*Exercise goal*: Your task is to transcribe the entries below exactly, from their first line down to the line containing "The height and width of the screenshot is (273, 374).", and to stop there.

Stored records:
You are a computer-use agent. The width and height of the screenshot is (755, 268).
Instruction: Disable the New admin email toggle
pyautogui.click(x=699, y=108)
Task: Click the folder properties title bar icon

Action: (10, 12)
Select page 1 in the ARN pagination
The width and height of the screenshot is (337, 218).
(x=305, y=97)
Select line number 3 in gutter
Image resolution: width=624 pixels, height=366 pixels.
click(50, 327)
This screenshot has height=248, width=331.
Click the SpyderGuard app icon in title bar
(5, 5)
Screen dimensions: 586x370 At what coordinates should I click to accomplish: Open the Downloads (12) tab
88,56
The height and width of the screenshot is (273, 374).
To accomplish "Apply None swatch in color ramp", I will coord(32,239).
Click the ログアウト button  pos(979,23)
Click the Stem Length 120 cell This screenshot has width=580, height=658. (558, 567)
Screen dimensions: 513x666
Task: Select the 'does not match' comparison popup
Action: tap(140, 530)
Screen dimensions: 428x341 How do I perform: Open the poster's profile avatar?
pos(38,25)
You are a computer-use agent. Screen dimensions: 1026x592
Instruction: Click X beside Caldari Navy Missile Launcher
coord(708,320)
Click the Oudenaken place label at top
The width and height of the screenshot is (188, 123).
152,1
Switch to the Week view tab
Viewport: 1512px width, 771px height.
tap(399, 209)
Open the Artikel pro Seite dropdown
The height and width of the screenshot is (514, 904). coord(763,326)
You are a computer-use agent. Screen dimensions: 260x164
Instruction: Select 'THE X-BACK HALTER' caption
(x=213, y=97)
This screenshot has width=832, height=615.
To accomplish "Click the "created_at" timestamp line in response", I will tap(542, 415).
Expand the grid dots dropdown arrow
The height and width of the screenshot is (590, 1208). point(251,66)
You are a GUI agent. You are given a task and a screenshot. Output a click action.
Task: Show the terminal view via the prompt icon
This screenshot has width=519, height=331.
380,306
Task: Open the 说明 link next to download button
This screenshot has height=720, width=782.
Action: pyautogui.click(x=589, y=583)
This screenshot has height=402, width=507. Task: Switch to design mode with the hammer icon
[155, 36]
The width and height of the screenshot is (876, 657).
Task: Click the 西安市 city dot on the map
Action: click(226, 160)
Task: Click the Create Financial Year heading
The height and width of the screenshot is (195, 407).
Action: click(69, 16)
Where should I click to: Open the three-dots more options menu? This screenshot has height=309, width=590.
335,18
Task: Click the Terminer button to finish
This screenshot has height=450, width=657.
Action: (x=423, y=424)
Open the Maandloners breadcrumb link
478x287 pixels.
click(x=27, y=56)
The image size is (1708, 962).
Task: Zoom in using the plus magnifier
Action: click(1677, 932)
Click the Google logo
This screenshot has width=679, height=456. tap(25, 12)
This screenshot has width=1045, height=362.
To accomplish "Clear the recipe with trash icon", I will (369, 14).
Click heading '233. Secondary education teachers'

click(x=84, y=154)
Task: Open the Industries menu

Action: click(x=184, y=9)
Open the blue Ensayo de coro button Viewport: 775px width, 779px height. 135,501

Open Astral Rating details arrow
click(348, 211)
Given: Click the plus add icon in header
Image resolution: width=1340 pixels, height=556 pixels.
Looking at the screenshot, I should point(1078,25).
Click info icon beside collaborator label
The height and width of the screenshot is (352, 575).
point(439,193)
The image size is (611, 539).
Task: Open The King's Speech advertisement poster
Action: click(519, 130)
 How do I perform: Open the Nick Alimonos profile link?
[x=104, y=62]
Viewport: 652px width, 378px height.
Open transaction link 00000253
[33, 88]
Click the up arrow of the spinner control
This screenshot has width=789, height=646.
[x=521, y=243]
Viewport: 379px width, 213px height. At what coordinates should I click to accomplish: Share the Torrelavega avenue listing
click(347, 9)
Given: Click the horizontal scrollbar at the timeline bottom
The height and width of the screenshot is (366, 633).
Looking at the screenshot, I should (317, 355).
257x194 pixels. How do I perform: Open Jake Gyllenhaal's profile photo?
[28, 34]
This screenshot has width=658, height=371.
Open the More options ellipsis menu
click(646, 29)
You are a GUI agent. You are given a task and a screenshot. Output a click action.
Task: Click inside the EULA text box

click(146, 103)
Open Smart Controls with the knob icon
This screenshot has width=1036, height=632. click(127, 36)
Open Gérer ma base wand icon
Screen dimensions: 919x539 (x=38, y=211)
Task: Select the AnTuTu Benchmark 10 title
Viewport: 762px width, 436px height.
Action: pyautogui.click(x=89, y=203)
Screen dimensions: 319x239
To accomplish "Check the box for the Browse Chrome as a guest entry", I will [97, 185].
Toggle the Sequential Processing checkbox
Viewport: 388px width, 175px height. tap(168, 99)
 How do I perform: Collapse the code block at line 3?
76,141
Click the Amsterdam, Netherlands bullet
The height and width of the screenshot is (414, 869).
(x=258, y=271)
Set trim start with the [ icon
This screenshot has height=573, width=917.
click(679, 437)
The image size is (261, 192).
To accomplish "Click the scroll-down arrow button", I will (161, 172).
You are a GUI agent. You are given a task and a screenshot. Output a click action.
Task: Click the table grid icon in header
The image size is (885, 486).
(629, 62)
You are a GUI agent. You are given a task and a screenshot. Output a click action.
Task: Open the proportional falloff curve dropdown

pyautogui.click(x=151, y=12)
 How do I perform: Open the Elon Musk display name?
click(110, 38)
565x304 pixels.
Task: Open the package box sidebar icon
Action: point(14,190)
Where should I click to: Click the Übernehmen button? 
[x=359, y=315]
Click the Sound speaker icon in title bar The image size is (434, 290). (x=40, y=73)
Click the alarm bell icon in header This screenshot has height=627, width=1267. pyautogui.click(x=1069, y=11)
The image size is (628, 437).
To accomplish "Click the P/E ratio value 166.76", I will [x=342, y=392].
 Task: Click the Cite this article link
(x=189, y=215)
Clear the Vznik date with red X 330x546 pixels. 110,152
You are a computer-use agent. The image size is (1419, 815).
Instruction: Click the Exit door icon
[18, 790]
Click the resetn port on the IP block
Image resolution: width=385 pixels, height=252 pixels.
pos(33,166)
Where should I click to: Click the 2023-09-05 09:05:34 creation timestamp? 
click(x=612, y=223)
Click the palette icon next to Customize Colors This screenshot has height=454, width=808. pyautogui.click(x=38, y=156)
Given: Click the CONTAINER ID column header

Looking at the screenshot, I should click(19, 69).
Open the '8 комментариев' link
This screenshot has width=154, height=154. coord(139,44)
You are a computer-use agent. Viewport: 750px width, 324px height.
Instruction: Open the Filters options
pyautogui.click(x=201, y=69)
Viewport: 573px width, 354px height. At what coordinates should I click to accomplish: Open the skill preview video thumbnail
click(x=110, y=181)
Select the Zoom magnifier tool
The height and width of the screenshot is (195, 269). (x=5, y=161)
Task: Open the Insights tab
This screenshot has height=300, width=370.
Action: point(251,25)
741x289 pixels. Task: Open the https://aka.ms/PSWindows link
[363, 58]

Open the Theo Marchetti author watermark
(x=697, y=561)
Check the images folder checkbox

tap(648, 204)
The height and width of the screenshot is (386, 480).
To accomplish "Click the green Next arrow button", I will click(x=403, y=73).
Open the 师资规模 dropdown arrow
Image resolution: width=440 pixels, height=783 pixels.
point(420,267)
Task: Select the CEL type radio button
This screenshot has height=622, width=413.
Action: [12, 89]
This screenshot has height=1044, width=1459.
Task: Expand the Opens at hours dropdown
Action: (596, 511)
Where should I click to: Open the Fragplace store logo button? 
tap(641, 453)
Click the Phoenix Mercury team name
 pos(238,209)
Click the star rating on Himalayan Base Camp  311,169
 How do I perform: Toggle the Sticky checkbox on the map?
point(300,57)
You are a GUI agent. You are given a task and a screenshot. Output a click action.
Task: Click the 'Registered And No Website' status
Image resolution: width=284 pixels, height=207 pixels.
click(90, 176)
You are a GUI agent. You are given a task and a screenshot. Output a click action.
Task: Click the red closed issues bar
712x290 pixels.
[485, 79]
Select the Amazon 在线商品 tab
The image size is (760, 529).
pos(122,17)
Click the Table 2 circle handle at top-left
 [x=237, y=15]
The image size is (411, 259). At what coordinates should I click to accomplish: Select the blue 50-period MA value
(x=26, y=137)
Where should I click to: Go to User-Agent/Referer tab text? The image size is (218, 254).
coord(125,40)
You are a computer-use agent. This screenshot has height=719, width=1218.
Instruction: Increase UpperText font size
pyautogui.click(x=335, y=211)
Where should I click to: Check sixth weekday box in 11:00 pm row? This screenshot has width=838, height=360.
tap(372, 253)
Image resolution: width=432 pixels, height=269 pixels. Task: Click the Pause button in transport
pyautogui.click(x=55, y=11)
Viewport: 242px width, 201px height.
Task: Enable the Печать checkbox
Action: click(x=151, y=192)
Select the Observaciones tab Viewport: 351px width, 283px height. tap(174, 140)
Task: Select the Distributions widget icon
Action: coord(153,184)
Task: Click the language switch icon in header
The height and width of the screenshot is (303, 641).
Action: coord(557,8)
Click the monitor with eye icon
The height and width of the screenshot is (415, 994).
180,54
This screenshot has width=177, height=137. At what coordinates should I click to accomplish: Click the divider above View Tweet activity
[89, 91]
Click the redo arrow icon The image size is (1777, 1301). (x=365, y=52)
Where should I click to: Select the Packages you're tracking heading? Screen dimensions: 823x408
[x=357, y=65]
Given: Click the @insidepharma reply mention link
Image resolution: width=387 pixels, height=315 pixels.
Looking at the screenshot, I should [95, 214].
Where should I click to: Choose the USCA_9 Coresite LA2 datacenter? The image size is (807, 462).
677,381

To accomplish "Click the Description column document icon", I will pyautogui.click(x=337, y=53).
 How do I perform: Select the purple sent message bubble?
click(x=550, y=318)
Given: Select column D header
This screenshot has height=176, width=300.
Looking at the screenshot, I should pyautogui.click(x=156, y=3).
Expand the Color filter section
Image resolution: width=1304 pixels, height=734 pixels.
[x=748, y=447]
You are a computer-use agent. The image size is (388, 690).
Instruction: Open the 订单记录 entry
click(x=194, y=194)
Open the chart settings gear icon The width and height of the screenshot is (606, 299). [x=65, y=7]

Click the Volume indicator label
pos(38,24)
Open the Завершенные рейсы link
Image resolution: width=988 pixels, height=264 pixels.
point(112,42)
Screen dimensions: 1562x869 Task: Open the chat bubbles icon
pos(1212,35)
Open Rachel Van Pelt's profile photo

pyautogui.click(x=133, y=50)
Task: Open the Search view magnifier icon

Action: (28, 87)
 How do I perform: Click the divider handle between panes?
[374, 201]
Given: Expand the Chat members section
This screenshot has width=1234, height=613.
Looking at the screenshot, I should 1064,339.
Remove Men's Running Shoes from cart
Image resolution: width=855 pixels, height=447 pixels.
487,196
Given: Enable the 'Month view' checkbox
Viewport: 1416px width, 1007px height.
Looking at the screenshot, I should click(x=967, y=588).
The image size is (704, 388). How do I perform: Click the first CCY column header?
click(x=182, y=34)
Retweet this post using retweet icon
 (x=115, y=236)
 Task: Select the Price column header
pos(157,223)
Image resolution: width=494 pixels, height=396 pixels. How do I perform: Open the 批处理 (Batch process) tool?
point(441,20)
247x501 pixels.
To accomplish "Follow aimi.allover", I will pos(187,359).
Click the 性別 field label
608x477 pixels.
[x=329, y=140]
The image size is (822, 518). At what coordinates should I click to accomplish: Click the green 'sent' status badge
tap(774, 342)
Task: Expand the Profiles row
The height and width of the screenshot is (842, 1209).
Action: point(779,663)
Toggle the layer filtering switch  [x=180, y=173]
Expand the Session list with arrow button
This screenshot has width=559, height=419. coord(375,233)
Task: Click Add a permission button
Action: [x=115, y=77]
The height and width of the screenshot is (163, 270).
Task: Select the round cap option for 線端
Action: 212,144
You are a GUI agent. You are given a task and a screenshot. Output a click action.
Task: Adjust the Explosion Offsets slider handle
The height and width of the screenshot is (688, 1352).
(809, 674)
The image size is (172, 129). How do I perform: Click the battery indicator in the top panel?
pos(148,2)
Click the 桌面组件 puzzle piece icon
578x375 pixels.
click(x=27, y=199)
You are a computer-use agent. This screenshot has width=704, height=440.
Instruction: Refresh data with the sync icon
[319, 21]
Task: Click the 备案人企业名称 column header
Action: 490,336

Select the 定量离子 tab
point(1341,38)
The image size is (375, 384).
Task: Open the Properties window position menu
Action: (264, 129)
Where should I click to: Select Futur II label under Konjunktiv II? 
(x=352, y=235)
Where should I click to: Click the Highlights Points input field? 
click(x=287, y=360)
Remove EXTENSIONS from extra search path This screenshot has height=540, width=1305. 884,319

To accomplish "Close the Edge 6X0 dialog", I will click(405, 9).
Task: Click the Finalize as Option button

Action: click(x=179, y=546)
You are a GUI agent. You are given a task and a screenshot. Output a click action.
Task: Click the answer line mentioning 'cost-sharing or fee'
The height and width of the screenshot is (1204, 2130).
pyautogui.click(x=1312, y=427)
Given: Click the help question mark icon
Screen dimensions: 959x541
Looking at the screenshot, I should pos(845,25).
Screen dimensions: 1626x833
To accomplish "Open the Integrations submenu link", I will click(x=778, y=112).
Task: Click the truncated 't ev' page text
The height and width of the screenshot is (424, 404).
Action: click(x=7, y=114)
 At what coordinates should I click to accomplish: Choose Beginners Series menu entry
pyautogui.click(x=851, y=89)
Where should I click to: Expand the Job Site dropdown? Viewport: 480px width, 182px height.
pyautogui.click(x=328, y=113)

*Task solution*:
You are a computer-use agent. The width and height of the screenshot is (755, 268).
Instruction: Disable the New admin email toggle
pyautogui.click(x=699, y=108)
Task: Click the folder properties title bar icon

Action: (10, 12)
Select page 1 in the ARN pagination
The width and height of the screenshot is (337, 218).
(x=305, y=97)
Select line number 3 in gutter
Image resolution: width=624 pixels, height=366 pixels.
click(50, 327)
This screenshot has height=248, width=331.
Click the SpyderGuard app icon in title bar
(5, 5)
Screen dimensions: 586x370 At what coordinates should I click to accomplish: Open the Downloads (12) tab
88,56
The height and width of the screenshot is (273, 374).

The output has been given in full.